The pytseries.core.TimeSeries
Object¶
pytseries.core.TimeSeries
¶
object for storing and manipulating pytseries data.
Create a time series object¶
>>> time = [15, 30, 60, 90, 120, 150, 180]
>>> x_values = [1, 1.01, 1.044, 1.068, 1.096, 1.128, 1.1459]
>>> ts = TimeSeries(time=time, values=x_values, feature='x')
>>> print(ts)
out: TimeSeries(data=[1.0, 1.01, 1.044, 1.068, 1.096, 1.128, 1.1459], \
time=[15, 30, 60, 90, 120, 150, 180], feature="x")

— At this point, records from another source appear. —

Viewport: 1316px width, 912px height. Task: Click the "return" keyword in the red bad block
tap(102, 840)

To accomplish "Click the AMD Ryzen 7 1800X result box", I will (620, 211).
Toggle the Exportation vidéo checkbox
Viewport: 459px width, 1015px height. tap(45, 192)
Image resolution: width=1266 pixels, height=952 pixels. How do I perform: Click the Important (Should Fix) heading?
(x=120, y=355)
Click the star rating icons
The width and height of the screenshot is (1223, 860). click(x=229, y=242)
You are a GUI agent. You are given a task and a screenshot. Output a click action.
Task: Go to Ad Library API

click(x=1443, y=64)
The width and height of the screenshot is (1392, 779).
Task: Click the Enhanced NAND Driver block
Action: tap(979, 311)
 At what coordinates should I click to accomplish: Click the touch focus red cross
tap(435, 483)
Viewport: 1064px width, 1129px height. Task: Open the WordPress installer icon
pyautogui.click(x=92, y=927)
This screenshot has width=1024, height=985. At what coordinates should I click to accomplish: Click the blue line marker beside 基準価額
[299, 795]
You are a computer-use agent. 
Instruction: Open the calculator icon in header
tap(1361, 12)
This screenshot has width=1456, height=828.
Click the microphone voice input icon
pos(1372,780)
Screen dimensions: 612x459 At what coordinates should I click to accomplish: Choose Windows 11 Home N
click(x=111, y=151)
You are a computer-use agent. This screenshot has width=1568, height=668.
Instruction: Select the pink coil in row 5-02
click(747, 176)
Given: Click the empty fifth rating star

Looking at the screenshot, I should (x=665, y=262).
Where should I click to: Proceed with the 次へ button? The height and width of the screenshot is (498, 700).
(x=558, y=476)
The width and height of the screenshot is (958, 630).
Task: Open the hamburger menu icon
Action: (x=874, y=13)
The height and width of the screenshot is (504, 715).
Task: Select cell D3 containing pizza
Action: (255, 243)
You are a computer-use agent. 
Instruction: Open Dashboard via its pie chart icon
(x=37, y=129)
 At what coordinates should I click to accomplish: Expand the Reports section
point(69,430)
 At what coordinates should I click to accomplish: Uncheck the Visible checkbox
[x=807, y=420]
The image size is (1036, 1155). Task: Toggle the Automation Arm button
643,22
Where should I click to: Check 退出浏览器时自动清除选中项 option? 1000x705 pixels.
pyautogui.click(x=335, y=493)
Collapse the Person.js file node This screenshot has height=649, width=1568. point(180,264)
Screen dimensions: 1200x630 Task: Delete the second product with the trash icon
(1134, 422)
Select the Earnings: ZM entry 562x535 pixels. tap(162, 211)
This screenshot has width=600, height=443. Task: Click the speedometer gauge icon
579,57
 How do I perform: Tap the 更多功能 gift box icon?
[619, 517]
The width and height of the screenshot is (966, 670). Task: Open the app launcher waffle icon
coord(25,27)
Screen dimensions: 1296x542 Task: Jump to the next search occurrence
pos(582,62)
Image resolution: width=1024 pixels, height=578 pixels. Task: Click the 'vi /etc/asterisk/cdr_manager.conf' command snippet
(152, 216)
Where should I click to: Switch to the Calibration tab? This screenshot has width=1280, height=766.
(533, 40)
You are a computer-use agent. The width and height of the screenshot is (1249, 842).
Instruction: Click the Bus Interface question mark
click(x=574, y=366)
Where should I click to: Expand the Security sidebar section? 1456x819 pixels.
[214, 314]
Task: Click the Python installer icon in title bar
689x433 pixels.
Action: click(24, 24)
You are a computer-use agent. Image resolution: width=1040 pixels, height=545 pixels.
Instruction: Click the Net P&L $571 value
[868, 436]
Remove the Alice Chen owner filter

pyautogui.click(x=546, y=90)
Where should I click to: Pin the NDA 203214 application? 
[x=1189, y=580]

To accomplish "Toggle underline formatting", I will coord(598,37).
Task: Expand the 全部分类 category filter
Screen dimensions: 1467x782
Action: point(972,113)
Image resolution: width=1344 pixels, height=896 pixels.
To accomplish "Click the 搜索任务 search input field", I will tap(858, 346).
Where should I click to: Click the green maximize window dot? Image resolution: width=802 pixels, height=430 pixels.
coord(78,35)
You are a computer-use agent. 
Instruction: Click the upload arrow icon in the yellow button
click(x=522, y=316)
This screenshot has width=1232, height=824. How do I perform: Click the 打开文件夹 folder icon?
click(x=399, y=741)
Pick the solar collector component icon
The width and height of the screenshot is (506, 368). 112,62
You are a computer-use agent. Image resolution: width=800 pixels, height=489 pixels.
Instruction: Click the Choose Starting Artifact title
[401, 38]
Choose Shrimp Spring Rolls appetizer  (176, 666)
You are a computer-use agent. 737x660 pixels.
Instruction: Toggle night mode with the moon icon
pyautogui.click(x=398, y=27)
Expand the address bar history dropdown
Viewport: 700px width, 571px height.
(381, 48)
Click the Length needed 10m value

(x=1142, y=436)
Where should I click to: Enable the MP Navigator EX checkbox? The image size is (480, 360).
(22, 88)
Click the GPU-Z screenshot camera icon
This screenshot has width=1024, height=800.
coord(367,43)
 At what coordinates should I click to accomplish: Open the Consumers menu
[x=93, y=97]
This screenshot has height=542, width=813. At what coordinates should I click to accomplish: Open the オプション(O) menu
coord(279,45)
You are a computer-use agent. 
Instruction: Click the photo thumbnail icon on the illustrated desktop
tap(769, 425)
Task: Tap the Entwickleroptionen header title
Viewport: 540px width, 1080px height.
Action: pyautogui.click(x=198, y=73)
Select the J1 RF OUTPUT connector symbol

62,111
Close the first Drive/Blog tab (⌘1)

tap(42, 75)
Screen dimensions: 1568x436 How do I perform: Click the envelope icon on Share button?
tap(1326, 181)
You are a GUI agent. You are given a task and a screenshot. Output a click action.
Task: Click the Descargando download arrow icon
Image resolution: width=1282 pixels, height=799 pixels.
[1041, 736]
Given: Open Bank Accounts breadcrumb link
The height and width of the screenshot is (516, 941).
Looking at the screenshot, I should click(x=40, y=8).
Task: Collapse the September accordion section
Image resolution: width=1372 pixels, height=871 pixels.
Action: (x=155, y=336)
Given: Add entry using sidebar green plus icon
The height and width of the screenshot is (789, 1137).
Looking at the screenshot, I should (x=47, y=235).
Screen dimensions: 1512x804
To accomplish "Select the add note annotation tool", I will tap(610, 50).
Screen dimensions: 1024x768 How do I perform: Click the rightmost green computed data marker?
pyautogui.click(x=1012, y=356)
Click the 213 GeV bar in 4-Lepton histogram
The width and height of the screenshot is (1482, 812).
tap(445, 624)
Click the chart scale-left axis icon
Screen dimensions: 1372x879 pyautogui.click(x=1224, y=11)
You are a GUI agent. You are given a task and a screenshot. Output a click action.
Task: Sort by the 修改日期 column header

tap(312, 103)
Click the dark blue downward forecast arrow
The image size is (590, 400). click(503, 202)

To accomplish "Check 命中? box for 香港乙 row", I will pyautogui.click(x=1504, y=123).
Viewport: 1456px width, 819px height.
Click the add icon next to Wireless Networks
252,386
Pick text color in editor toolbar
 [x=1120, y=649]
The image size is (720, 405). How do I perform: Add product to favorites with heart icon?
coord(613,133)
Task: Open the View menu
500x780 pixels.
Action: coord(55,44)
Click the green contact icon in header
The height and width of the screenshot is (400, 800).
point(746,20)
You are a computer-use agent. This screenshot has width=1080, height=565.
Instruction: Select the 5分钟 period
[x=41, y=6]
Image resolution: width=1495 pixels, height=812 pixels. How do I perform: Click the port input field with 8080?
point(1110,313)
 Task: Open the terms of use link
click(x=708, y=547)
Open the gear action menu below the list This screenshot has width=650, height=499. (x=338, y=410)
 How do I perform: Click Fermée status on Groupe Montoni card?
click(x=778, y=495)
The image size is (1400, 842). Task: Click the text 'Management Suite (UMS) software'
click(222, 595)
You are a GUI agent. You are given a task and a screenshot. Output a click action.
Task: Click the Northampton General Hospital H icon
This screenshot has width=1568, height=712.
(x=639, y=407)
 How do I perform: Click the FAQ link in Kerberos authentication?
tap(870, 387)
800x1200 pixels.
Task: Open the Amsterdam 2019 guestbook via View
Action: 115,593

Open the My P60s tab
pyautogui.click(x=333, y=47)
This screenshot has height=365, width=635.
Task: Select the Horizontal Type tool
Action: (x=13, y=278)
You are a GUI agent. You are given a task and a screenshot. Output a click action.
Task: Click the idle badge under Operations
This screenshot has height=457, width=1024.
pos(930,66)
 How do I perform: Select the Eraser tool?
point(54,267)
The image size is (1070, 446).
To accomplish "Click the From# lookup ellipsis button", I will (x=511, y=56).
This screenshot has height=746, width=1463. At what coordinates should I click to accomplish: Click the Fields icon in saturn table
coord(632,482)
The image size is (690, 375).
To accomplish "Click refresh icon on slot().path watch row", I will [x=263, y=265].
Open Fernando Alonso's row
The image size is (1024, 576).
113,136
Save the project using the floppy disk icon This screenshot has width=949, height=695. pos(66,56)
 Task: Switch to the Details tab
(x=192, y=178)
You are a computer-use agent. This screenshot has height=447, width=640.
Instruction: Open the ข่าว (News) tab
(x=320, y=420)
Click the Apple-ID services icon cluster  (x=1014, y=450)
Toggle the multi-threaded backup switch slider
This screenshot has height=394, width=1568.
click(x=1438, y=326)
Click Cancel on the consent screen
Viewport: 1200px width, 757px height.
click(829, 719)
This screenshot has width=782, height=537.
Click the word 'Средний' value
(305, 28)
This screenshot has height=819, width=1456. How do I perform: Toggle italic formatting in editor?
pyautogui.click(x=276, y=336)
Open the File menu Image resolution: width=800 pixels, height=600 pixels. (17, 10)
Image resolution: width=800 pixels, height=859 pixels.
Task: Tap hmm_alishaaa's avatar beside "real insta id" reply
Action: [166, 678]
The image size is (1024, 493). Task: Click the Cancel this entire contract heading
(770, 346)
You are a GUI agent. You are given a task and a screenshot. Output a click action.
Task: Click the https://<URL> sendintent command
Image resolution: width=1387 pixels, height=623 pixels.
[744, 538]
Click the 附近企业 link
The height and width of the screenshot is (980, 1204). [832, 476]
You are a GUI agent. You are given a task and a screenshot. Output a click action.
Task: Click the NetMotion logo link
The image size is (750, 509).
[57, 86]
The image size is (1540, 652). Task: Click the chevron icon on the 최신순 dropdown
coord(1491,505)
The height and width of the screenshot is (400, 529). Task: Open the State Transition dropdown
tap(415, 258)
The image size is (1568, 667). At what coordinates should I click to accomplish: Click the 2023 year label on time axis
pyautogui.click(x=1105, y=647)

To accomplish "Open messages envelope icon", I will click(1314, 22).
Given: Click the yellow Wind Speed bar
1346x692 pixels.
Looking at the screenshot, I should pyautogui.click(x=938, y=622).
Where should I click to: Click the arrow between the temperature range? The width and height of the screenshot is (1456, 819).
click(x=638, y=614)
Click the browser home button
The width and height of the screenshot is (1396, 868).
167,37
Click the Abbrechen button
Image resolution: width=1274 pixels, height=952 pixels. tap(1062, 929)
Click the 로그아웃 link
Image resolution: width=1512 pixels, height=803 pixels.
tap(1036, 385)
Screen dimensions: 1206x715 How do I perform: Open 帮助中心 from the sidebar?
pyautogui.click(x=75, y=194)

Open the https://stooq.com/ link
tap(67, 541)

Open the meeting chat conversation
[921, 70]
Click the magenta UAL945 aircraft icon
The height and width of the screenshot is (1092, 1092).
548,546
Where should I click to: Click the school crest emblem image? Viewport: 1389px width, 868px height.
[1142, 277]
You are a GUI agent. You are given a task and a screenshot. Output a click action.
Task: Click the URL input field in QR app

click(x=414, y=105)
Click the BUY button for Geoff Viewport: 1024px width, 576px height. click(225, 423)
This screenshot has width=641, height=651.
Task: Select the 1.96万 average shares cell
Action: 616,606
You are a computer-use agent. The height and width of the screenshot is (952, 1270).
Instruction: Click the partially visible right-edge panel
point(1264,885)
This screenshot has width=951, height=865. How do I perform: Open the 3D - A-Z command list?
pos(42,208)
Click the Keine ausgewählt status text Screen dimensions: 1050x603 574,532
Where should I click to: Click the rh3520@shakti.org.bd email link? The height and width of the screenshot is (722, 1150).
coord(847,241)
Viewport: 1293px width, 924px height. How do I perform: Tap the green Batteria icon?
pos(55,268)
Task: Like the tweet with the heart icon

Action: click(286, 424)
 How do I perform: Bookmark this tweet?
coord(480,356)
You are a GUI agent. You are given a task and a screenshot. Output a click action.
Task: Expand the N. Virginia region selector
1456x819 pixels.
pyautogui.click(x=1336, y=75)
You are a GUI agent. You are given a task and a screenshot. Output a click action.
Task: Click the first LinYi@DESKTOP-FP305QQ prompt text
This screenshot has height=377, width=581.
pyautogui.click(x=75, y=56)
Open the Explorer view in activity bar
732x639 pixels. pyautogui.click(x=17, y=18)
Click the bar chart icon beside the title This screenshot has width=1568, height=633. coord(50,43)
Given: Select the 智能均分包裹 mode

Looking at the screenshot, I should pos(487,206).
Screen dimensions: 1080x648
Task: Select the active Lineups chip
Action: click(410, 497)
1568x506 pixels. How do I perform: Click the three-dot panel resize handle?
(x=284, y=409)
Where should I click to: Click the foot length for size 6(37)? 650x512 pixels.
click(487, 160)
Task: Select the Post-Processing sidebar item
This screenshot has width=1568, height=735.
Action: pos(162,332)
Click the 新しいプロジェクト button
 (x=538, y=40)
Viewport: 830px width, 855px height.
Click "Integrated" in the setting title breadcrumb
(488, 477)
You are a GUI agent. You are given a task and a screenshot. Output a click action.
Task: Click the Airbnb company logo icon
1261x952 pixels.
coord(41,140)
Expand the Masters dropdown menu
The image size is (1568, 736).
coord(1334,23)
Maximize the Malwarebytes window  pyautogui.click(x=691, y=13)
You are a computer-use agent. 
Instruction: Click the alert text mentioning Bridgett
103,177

Perform numerical operations on TimeSeries¶
>>> time = [15, 30, 60, 90, 120, 150, 180]
>>> x_values = [1, 1.01, 1.044, 1.068, 1.096, 1.128, 1.1459]
>>> y_values = [0.989, 1.031, 1.233, 1.205, 1.158, 1.176, 1.204]
>>> tsx = TimeSeries(time=time, values=x_values, feature='x')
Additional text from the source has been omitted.